昭和を感じさせる、中華料理店の看板メニューだが...。

郷華・島貫長四郎店主(69)「(売り上げ)30%は減ってますね。そりゃしょうがないよねと。わたしたち元気なうちは」
妻・豊子さん(83)「がんばります」
郷華・島貫長四郎店主「お店のために、一生懸命生きます、やります」

群馬・高崎市で高齢の夫婦2人が営む店、「郷華」。
市内のローカルグルメサイトで、歴史を途絶えさせてしまうにはもったいない絶品グルメ、いわゆる「絶メシ」と認定された店。

東京商工リサーチによると、コロナ関連による全国の経営破綻343件のうち、飲食店は53件と最多。

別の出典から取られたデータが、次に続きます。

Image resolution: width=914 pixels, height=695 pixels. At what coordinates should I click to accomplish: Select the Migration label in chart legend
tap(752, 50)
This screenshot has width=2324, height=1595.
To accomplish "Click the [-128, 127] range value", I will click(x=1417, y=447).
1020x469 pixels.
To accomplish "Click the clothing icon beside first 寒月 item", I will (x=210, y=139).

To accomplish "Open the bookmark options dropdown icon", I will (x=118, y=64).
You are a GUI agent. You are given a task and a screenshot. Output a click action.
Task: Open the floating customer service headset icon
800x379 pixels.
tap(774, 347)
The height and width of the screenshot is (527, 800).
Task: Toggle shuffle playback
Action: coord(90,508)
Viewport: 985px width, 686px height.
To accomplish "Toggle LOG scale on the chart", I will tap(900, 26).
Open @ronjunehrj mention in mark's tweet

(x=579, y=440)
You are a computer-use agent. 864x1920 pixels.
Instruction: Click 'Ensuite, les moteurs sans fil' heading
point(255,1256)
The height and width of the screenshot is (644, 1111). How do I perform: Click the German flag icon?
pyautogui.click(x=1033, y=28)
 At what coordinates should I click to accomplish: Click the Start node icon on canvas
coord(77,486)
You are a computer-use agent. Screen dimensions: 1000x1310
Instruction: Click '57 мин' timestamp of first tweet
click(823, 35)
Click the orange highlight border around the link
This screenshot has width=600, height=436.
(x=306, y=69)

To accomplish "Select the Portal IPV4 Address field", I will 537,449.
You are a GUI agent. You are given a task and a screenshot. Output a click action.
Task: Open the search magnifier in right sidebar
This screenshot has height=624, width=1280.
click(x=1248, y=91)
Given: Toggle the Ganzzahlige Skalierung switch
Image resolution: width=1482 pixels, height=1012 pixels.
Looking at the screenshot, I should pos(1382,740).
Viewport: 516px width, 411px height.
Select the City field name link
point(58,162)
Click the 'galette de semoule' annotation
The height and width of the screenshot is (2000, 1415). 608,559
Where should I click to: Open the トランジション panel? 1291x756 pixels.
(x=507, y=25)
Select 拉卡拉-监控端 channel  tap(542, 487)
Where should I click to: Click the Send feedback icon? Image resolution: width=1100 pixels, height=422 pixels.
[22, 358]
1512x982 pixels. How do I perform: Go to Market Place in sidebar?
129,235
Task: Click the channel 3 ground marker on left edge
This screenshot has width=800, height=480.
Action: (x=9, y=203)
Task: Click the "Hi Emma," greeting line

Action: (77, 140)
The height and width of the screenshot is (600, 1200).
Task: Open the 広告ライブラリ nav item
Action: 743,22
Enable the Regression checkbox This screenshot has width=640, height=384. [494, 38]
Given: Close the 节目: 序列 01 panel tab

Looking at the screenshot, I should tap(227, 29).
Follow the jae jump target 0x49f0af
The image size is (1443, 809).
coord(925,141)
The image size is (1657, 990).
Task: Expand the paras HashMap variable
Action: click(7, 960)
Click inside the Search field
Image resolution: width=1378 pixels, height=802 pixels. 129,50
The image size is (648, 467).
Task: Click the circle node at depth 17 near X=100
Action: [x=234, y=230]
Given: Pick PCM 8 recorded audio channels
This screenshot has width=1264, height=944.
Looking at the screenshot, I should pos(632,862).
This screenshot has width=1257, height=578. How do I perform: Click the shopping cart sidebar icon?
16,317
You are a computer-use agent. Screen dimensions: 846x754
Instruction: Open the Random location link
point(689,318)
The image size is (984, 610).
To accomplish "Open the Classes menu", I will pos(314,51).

この厳しいコロナ危機の中で、地方の絶メシを救うため、立ち上がった店がある。

それが、14日に東京・新橋にオープンした「烏森絶メシ食堂」。
全国の絶メシ店の看板メニューを、東京にいながら味わえる。

香ばしく炒めたケチャップライスを、ふんわり卵で包むオムライス。
味の決め手はホワイトソースで、懐かしい昭和の味として、群馬・高崎市の「からさき食堂」で愛されるひと皿。

烏森絶メシ食堂・大久保伸隆社長「移動せずに、地域の名店の味が楽しめる、応援できるのは、すごくお客さまにとってもいいことなんじゃないかなと思います」

こちらは、千葉・木更津市「大衆食堂とみ」で愛されるポークソテー。
肉厚の豚ロースを香ばしく焼き上げ、濃いめのソースでパンチをきかせる。

こうした絶メシ店の味は、店からレシピの提供を受けて再現。
レシピを提供してくれた店には売り上げの一部を還元し、支援するという新たな営業スタイル。

烏森絶メシ食堂・大久保社長「東京で僕らが絶メシ食堂を出したことによって、本家の店を知る、本家に行く流れもできたりとか、今後」

こちらは、昭和12年(1937年)創業の老舗食堂「松島軒」の看板メニュー、黄色いカレー。
ラード、小麦粉、カレー粉だけで作る味わい深いひと皿だが、店は、やはりコロナの影響で売り上げが一時、7割ほど減少した。

店の先行きに不安を感じていたところ、絶メシ食堂の大久保社長から、声をかけられたという。

松島軒・木内健太郎店主「ありがたいですね。ちょっと希望が見えました。東京にお店を持つなんてことはできないので、これは本当にいい機会だと思って、やらせてもらいました」

苦戦が続く飲食業界。
新たな支え合いの形が、コロナに立ち向かう活力となっている。